• EXTRACTED RECORDS:

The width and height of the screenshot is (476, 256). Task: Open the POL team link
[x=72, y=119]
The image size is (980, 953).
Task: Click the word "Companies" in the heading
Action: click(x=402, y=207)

• TASK: The records above should be restated exactly, line for line.

• TASK SOLUTION:
The width and height of the screenshot is (476, 256). Task: Open the POL team link
[x=72, y=119]
The image size is (980, 953).
Task: Click the word "Companies" in the heading
Action: click(x=402, y=207)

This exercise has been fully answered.